I personally don't see the need to be tracking people in some specific way where it could be used in a malicious way. If companies really need access to that data, they have other systems. And I just don't think we're going to be optimizing our interfaces or our products for this, because we believe in that data being the arbiter of truth. And that's way easier to get at and show the value, than picking out individual cases.

As you think about that aggregate data, do you find companies know what to do with it? I've talked to folks who say, "Oh, we can understand how well our conference rooms get used." And then it's like, well, what the hell do we do with that information? You could have people use less real estate —

That's literally it. But there's more.

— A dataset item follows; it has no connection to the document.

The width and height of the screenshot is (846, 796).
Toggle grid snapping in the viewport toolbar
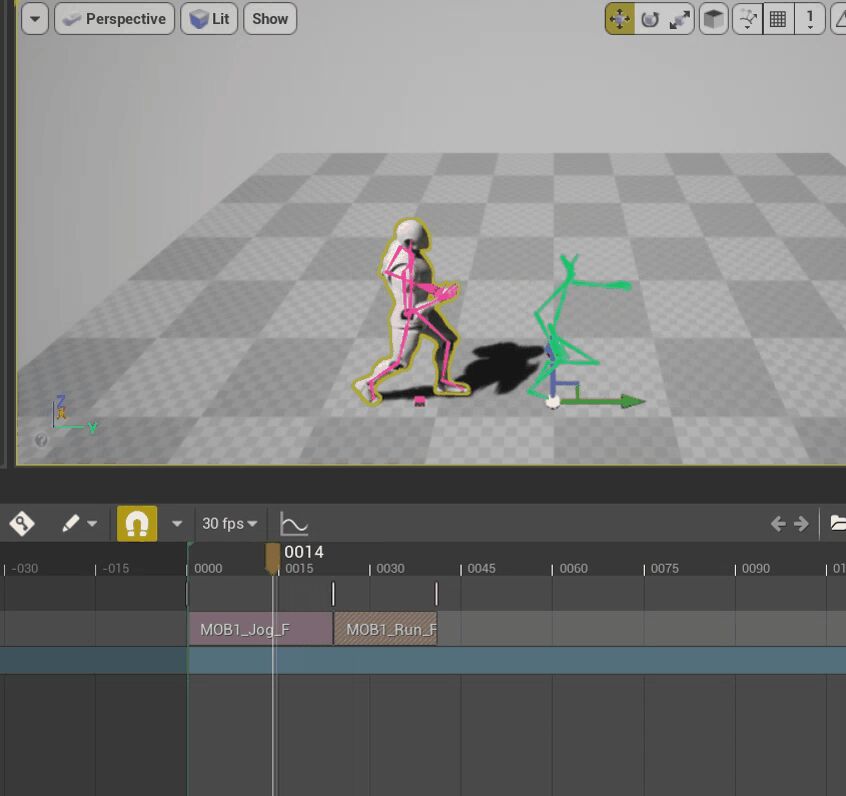pyautogui.click(x=777, y=18)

For example, if you're looking for a meeting room right now, you shouldn't have to walk around the entire office and visually see if there's rooms available, you should be able to pull up the app and see, this room was booked, but no one showed up after five minutes so now it's yours. Now the employee is seeing an experience benefit, since I can find a room way easier even when everything was booked. But then the business is seeing a huge benefit, in that now they're seeing more utilization, so they don't need as many meeting rooms, which oftentimes is one of the leading causes for people to create a new floor with more meeting rooms and desks.

It's a space utilization problem. And you can't get good insight unless you have multiple products all feeding into one centralized system: the data as to the usage of the tables at lunch, the event space, the meeting rooms, the desks, the visitor reception area, how many packages are coming in. When you centralize all the systems, that's when you really get unique insights. And all the data aggregated together, it hasn't been done like this before. Maybe some companies had an app for their air conditioner, but only the, like, facilities dude can actually use it. If everybody can now have access to it in some way, or it knows when people are in the office to start or stop the air conditioning, you just have so much more ability to save money and also be better stewards of your space by having this data and acting on it.